Mechanism for transmission and pathogenesis of carbapenem-resistant Enterobacterales harboring the carbapenemase IMP and clinical countermeasures

Carbapenem-resistant Enterobacterales (CRE) are some of the most important pathogens causing infections, which can be challenging to treat. We identified four blaIMP-carrying CRE isolates and collected clinical data. The transferability and stability of the plasmid were verified by conjugation, successive passaging, and plasmid elimination assays. The IncC bla(IMP-4)-carrying pIMP4-ECL42 plasmid was successfully transferred into the recipient strain, and the high expression of traD may have facilitated the conjugation transfer of the plasmid. Interestingly, the plasmid showed strong stability in clinical isolates. Whole-genome sequencing was performed on all isolates.
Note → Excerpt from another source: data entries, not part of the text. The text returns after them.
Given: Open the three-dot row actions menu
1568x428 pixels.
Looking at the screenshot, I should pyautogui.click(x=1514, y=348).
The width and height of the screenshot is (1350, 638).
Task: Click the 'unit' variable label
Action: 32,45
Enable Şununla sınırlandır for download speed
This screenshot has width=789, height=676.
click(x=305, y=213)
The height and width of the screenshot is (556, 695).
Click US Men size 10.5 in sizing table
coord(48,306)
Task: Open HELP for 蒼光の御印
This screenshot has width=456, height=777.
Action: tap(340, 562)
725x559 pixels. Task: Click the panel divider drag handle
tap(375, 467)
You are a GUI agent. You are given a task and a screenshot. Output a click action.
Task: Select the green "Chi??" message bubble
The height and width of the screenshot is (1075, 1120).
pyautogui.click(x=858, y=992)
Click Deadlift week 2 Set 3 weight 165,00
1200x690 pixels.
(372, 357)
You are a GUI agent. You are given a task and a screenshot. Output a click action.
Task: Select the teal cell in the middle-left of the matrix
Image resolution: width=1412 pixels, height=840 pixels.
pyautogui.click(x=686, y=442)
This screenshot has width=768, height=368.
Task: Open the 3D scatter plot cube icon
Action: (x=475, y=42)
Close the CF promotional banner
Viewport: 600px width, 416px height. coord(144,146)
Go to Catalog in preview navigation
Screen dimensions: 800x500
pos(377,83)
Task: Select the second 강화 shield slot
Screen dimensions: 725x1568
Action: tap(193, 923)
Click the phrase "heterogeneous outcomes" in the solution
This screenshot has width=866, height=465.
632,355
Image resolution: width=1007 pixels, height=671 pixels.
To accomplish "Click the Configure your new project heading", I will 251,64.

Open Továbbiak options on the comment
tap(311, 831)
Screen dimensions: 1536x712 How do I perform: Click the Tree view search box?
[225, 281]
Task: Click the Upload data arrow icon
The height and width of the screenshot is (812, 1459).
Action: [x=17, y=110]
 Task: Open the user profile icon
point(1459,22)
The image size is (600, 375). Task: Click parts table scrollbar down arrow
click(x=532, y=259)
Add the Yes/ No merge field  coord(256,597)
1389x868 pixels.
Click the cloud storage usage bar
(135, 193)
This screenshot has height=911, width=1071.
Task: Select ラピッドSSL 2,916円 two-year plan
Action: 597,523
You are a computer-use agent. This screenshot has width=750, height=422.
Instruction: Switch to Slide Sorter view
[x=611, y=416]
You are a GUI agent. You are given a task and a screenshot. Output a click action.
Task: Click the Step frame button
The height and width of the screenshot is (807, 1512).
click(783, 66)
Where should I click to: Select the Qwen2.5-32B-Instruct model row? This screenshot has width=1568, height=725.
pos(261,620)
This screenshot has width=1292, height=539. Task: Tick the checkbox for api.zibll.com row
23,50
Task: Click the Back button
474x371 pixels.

We assessed the sequence similarity of blaIMP -harboring plasmid from our institution and compared it to plasmids for which sequence data are publicly available. We found that four blaIMP-carrying CRE belonged to four different sequence types. The checkerboard technique and time-kill assays were used to investigate the best antimicrobial therapies for blaIMP-carrying CRE. The time-kill assay showed that the imipenem of 1x minimum inhibitory concentration (MIC) alone had the bactericidal or bacteriostatic effect against IMP-producing strains at 4-12 h in vitro. Moreover, the combination of tigecycline (0.5/1/2 x MIC) and imipenem (0.5/1 x MIC) showed a bactericidal effect against the bla(IMP-26)-carrying CRECL60 strain.